Hundreds of demonstrators ran through corridors in the building smashing offices as they vented their anger of the deaths.
Smoke was seen rising from parts of the building as UN security troops struggled to contain crowds.
The anger erupted after an Israeli bombing raid killed at least 54 people, 37 of them children, as they slept in the early hours of Sunday morning.
Lebanese media reported that dozens of people remained trapped inside the three-storey building. Some of them had fled the Israeli bombardment of the Lebanese coastal town of Tyre.
Yasir Abu Hilala, Aljazeera's correspondent in Qana, said aid workers had pulled out only three people alive.
Efforts to get the wounded to hospital have been hampered as all roads around Qana have been destroyed by Israeli air strikes, he said.
The Israeli army has rejected responsibility for the deaths, saying that Hezbollah bore the blame because it used the village as a site for launching rockets.
However Hasan Fadlallah, a Hezbollah MP, told Aljazeera that Israel had committed "a new massacre".
"This massacre will enhance the Lebanese people's determination to endure Israeli aggression and will increase the [Hezbollah] resistance's determination to confront this enemy," he said.
"Israel is mistaken and deceived if it believes it can break the will of the Lebanese people in this way."
The attack came as Hezbollah fighters battled Israeli forces making a new thrust into southern Lebanon, Lebanese security sources said on Sunday.
Fighting erupted when Israeli forces crossed the border from the Israeli village of Metula towards the town of Khiam after aircraft and artillery strikes.
The Israeli army said a new wave of Hezbollah rockets hit the Israeli towns of Nahariya, Kiryat Shemona and an area close to Maalot, although no injuries were reported.
An Israeli missile strike hit the main Lebanese border crossing into Syria on Sunday, forcing it to close for the first time since the conflict began more than two weeks ago.
Israeli fighter jets fired three missiles at the Masnaa crossing, which is about 300m beyond a Lebanese customs post. No casualties were reported in the strike.
The passage has been an escape route for tens of thousands of Lebanese fleeing the fighting into Syria after Israel bombed Beirut airport.
The bodies of eight civilians were found near Tyre after Israeli missile strikes on Saturday, Salam Daher, the Lebanese civil defence chief, said.
Rescue workers say dozens more civilians, including a large number of children, are still buried in the rubble of houses destroyed in attacks around the city.

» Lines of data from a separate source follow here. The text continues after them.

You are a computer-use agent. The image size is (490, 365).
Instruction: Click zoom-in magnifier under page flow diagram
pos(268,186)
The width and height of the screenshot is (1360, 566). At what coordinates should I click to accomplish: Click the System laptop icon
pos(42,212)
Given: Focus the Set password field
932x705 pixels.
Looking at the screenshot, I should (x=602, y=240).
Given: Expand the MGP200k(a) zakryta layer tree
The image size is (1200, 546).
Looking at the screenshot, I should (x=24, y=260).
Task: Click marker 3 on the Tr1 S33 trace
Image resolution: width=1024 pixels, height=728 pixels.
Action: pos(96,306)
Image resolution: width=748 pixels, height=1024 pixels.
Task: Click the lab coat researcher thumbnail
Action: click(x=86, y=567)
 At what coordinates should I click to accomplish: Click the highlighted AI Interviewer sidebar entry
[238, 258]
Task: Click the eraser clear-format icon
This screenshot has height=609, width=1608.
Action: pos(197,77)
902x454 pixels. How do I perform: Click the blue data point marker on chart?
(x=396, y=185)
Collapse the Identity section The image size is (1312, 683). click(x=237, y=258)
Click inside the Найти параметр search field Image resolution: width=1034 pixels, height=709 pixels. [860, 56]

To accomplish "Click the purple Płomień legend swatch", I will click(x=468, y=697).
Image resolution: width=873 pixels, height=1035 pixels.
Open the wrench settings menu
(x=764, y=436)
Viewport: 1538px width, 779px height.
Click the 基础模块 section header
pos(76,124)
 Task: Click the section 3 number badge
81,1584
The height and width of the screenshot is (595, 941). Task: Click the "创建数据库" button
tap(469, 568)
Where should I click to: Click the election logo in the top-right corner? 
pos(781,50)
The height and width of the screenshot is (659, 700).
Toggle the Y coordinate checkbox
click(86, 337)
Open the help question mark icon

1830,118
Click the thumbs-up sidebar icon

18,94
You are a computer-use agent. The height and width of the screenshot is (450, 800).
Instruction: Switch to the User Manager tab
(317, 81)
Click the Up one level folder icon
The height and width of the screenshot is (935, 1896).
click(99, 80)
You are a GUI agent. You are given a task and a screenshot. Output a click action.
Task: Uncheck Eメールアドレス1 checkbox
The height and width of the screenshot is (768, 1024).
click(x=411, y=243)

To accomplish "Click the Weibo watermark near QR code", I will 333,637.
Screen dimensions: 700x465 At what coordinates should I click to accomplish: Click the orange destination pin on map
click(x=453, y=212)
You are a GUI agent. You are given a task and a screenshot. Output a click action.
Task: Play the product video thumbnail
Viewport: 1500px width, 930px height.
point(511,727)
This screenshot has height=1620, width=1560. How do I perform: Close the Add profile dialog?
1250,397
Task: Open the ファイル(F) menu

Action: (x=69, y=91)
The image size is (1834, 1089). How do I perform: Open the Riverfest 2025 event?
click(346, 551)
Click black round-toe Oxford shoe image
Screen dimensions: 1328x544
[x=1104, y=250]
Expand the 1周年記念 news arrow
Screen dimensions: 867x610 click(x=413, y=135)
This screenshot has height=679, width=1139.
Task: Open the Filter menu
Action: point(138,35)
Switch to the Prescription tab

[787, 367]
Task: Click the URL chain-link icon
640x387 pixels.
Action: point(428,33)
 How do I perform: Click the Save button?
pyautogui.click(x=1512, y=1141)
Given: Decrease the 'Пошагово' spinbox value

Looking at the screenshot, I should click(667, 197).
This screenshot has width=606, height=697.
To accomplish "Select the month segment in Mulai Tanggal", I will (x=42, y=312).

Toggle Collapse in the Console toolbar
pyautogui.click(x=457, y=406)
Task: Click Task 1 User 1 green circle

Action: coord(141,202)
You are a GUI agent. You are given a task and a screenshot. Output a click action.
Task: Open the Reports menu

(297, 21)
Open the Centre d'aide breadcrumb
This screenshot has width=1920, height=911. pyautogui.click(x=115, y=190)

The Lebanese health minister has said the recovery of bodies in the south could raise the toll from the fighting.
Up to 600 Lebanese people, mainly civilians, are thought to have died in the offensive. Fifty-one Israelis have also been killed since Israel launched its offensive in mid-July after the kidnapping of two of its soldiers and rocket attacks by Hezbollah fighters.